■ Text section
The other guidance notes in this equal pay in practice series set out a number of actions you can take to ensure your pay system is fair and transparent.
Disabled employees should be treated in the same way as other employees in terms of salary, performance related pay schemes and any other employment related benefits. But you should review all existing terms and conditions to ensure that these are not likely to discriminate on grounds of disability. Some key areas to examine include appraisal systems, sick leave, performance related pay, employment benefits, occupational pensions and group insurance services.
Disabled employees and carers of disabled people may be more likely to benefit from flexibility at work and, along with a range of other groups of employees, less likely to be able to meet with performance related criteria based on presenteeism and long hour’s cultures. Therefore it is important to consider how your pay system can avoid de-incentivising flexibility and rewarding more fully those employees who don’t require it.
Where the terms and conditions of employment include an element of performance related pay, you should make sure they don’t discriminate against disabled employees. If an employee is denied the opportunity to receive performance related pay on the ground of disability, this is likely to be direct discrimination. Even if this less favourable treatment is not directly discriminatory, it will amount to disability related discrimination unless the employer can show that it’s justified. It shouldn’t be assumed that all disabled employees will not be able to meet targets, but if an employee has a disability that lowers his or her rate of output, you should explore whether it’s possible to make reasonable adjustments to overcome this before you reduce the employee’s earnings under performance related pay schemes.
A disabled man with arthritis works in telephone sales and is paid commission on the value of his sales. Because of a worsening of his impairment he is advised to switch to new computer equipment. This equipment slows his work down for a period of time while he gets used to it and consequently the value of his sales falls. It is likely to be a reasonable adjustment for his employer to continue to pay him his previous level of commission for the period in which he adjusts to the new equipment.
The duty to make reasonable adjustments also applies to the manner in which employers make occupational pensions available to disabled employees.
A person with multiple sclerosis completes the first six months of her employment. After this period the employer usually writes to employees inviting them to join the pension scheme. But the employer is worried that the disabled employee may draw early on the pension scheme and so does not invite her to join. This is likely to be unlawful.
It’s a good idea to monitor and review pay systems on a regular basis to ensure that disabled people don’t receive lower average awards. You should also bear reasonable adjustments in mind throughout the performance and appraisal process, giving employees the opportunity within the appraisal system to notify you in confidence if they are disabled and are put at a substantial disadvantage by the working arrangements or premises.

■ Dataset rows
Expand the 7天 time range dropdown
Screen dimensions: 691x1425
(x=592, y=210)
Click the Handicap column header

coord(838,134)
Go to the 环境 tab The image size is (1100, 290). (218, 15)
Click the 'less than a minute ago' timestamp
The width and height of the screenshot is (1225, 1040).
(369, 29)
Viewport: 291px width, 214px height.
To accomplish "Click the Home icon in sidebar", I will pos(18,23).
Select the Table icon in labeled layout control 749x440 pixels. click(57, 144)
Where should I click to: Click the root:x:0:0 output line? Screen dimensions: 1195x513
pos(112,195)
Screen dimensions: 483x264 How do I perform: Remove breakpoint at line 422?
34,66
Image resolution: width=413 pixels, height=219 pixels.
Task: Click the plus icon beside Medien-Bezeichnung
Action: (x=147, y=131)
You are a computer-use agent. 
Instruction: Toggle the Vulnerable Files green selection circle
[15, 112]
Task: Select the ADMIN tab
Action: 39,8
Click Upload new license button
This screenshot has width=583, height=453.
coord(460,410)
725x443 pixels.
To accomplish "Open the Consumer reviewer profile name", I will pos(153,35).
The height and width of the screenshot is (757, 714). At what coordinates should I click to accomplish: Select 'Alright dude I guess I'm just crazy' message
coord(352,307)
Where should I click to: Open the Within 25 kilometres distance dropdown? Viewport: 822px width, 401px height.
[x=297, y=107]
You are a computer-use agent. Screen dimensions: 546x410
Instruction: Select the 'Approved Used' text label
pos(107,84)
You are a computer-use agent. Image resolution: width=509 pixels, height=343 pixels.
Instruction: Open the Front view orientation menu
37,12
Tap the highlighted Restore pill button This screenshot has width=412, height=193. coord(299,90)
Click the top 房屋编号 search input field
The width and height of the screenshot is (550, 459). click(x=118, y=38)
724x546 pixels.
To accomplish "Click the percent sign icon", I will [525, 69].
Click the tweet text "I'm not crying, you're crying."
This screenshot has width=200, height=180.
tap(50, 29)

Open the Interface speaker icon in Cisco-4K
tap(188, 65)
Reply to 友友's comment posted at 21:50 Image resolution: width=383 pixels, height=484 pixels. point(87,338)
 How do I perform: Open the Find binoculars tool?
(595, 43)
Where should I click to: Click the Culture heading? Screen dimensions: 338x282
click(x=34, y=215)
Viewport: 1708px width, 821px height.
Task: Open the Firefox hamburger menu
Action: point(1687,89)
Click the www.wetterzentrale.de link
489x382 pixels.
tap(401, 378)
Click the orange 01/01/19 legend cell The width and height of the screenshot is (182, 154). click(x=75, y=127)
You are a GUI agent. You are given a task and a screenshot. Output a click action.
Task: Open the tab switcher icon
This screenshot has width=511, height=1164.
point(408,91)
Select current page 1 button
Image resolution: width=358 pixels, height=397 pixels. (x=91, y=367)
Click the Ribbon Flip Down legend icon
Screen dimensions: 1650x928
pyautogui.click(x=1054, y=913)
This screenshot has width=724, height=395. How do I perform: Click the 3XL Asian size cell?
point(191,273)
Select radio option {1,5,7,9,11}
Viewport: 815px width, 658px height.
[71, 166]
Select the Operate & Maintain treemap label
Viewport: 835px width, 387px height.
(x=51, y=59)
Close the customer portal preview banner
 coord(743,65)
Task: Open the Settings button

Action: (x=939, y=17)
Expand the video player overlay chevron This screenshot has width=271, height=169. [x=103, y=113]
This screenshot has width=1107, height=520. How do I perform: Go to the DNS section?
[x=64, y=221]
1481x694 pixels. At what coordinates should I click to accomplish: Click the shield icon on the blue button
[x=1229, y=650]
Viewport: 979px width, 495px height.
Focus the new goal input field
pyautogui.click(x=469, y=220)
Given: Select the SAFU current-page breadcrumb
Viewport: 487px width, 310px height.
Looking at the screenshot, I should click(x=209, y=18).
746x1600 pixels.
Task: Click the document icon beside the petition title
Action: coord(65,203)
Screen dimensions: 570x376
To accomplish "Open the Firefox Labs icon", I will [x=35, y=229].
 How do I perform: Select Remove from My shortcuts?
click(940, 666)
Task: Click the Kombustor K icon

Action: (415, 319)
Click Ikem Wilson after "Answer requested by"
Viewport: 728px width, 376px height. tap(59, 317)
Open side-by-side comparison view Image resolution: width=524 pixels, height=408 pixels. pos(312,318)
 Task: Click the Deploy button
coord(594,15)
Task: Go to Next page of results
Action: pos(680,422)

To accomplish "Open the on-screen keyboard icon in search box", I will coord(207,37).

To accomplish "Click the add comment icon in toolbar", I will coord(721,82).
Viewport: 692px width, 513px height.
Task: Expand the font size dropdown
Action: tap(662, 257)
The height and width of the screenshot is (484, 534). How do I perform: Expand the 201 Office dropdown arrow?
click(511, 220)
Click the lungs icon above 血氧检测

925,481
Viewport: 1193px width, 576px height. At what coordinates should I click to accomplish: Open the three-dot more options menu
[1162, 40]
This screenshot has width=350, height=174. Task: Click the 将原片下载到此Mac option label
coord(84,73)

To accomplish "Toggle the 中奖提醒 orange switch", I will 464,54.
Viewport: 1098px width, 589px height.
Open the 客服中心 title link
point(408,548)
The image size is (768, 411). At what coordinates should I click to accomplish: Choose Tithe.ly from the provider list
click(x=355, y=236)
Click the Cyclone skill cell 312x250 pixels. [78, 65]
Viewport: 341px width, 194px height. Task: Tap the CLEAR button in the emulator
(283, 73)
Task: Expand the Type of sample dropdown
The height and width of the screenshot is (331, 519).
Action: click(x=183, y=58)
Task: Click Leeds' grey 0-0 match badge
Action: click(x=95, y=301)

■ Actions to take
A. Rewrite everything in the disability pay guidance from "A person with" down to "arrangements or premises.", putting "retirement plan" in place of "pension scheme".
B. According to the disability pay guidance, what is the man working in telephone sales paid commission on?
C. Carry the disability pay guidance on from its last sentence.

■ Responses in order
A.
A person with multiple sclerosis completes the first six months of her employment. After this period the employer usually writes to employees inviting them to join the retirement plan. But the employer is worried that the disabled employee may draw early on the retirement plan and so does not invite her to join. This is likely to be unlawful.
It’s a good idea to monitor and review pay systems on a regular basis to ensure that disabled people don’t receive lower average awards. You should also bear reasonable adjustments in mind throughout the performance and appraisal process, giving employees the opportunity within the appraisal system to notify you in confidence if they are disabled and are put at a substantial disadvantage by the working arrangements or premises.

B. The value of his sales.

C.
It’s also important to consider how you can effectively retain disabled employees, providing a working culture and conditions that encourage retention through making reasonable adjustments, and allow employees to develop and progress, thereby improving their earnings capabilities. Arrangements for promoting staff or for transferring staff between jobs must not discriminate against disabled employees, and communication about training and promotion opportunities should be accessible to everyone. Reasonable adjustments may need to be made to the various stages in the promotion or transfer process.
Having workplace equality policies in place will help you to check that qualifications required for promotion or transfer are justified for the job to be done, and to monitor the systems used to determine criteria for a particular job so that they do not exclude disabled people who may be unable to meet those criteria because of their disability but who would be capable of performing well in the job. You may then wish to consider redesigning job roles to make positions more accessible to disabled people.
When determining what adjustments to make to facilitate the employment of a disabled person, a range of advice and assistance is available from Jobcentre Plus through the Access to Work scheme. The scheme provides practical support to disabled people in, or entering, paid employment to help overcome work related obstacles resulting from disability. Access to Work can provide a grant towards additional employment costs, helping you to take steps which would otherwise be unreasonably expensive.
Organisations that actively recruit and support disabled employees and those with health conditions tend to have good people management systems. They retain expertise and skills, improve staff morale and enhance their public reputation. Research has shown that when disability and health are properly managed, disabled employees tend to take less sick leave than their non-disabled colleagues and stay with employers for longer. The cost of keeping a disabled employee by making reasonable adjustments will almost always cost far less than having to recruit and train a new employee.
Considering and taking action on all of the issues discussed above will help to ensure that disabled employees are able to maximise their earnings opportunities and will help to promote and provide equal pay.
Whilst every effort has been made to ensure that the advice given in this note is accurate, only the courts and tribunals can give authoritative interpretations of the law.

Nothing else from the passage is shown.